Crucifixion from Nové Sady, (also referred to as the Crucifixion of the Rajhrad Altarpiece, the Crucifixion of the Olomouc, Altar of the Holy Cross, or the Novosady panel) is part of a larger altar polyptych called the Rajhrad Altarpiece (around 1440). Its author is the last important personality of Czech panel painting of the pre-Hussite period, known as the Master of the Rajhrad Altarpiece. The painting is on display in the permanent exhibition of the National Gallery in Prague.

== History of the painting ==
The Master of the Rajhrad Altarpiece probably had a workshop in Prague and retreated to Moravia after the outbreak of the Hussite Wars in 1420-1440, only to return to Prague during the reign of Sigismund. The altar with the theme of the Adoration of the Holy Cross, together with another Gothic altar, was intended for the church of St Maurice in Olomouc, as confirmed by written records from 1424 and 1440. From there, five panels of the altar were transferred to the picture gallery of the Benedictine monastery in Rajhrad during the reconstruction of the church in 1784 and are now in the possession of the Moravian Gallery in Brno. The two-sided painted wings of the altar were cut lengthwise and separated, but only the face of the altar was preserved.

The central panel with the Crucifixion was donated to the newly built church of St Philip in Nové Sady near Olomouc. There, the panel was discovered by Albert Kutal in 1935, and in 1935-1936 the Crucifixion was exhibited in Brno and in 1937 it was purchased for the State Collection of Old Art (now the National Gallery Prague). As many as ten panels from the original altar were destroyed in Nové Sady at an unspecified time in the late 19th century.

== Description and classification ==
The painting is done in tempera on a fir wood panel covered with linen (height 102 cm, width 142 cm). There is no consensus on the date of the work. Older literature places the painting in 1420, or before 1427, when the three-part winged altarpiece with the Crucifixion (now in Keresztény Múzeum, Esztergom) by Master Thomas De Coloswar was created, allegedly influenced by the Nové Sady painting. Other scholars dispute the much later dating of around 1452, proposed by Bartlová. According to more recent literature, the painting dates from around 1440 and may have been commissioned by Sigismund's chaplain Heinrich Seuftleben.

**EXERCISE DATA:**
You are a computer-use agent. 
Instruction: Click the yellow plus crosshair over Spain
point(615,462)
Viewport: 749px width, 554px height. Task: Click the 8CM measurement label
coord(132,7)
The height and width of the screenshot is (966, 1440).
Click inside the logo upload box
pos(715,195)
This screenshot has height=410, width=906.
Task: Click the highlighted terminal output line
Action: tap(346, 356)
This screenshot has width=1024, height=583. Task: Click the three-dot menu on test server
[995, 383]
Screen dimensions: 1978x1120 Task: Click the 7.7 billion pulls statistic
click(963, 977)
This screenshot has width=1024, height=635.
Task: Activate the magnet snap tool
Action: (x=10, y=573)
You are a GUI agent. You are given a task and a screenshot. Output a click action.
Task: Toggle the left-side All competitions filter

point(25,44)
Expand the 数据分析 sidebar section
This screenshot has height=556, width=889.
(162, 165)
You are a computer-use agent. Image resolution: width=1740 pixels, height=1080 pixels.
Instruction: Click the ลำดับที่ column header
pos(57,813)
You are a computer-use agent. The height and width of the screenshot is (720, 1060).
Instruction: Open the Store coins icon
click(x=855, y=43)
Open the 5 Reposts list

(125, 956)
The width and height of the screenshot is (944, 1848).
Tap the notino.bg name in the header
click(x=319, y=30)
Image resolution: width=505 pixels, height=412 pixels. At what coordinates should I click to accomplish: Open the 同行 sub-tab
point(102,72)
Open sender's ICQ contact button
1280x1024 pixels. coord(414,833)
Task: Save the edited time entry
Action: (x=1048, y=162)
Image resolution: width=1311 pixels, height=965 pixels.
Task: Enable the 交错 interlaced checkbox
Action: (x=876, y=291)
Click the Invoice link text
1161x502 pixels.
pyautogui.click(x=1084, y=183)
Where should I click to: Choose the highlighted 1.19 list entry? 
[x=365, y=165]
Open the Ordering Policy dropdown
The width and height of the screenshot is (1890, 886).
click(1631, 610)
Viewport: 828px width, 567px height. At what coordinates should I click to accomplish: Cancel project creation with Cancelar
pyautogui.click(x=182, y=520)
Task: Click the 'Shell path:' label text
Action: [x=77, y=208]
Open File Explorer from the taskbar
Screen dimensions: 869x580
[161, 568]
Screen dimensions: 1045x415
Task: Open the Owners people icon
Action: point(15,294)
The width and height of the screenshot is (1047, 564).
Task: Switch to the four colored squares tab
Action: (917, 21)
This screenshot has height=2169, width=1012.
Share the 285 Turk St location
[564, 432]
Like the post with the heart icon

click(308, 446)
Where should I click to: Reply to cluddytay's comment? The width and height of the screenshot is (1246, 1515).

**EXERCISE AIM:**
Copy out the text on the Crucifixion from Nové Sady again in full, word for word.

**SOLUTION TO THIS PROBLEM:**
Crucifixion from Nové Sady, (also referred to as the Crucifixion of the Rajhrad Altarpiece, the Crucifixion of the Olomouc, Altar of the Holy Cross, or the Novosady panel) is part of a larger altar polyptych called the Rajhrad Altarpiece (around 1440). Its author is the last important personality of Czech panel painting of the pre-Hussite period, known as the Master of the Rajhrad Altarpiece. The painting is on display in the permanent exhibition of the National Gallery in Prague.

== History of the painting ==
The Master of the Rajhrad Altarpiece probably had a workshop in Prague and retreated to Moravia after the outbreak of the Hussite Wars in 1420-1440, only to return to Prague during the reign of Sigismund. The altar with the theme of the Adoration of the Holy Cross, together with another Gothic altar, was intended for the church of St Maurice in Olomouc, as confirmed by written records from 1424 and 1440. From there, five panels of the altar were transferred to the picture gallery of the Benedictine monastery in Rajhrad during the reconstruction of the church in 1784 and are now in the possession of the Moravian Gallery in Brno. The two-sided painted wings of the altar were cut lengthwise and separated, but only the face of the altar was preserved.

The central panel with the Crucifixion was donated to the newly built church of St Philip in Nové Sady near Olomouc. There, the panel was discovered by Albert Kutal in 1935, and in 1935-1936 the Crucifixion was exhibited in Brno and in 1937 it was purchased for the State Collection of Old Art (now the National Gallery Prague). As many as ten panels from the original altar were destroyed in Nové Sady at an unspecified time in the late 19th century.

== Description and classification ==
The painting is done in tempera on a fir wood panel covered with linen (height 102 cm, width 142 cm). There is no consensus on the date of the work. Older literature places the painting in 1420, or before 1427, when the three-part winged altarpiece with the Crucifixion (now in Keresztény Múzeum, Esztergom) by Master Thomas De Coloswar was created, allegedly influenced by the Nové Sady painting. Other scholars dispute the much later dating of around 1452, proposed by Bartlová. According to more recent literature, the painting dates from around 1440 and may have been commissioned by Sigismund's chaplain Heinrich Seuftleben.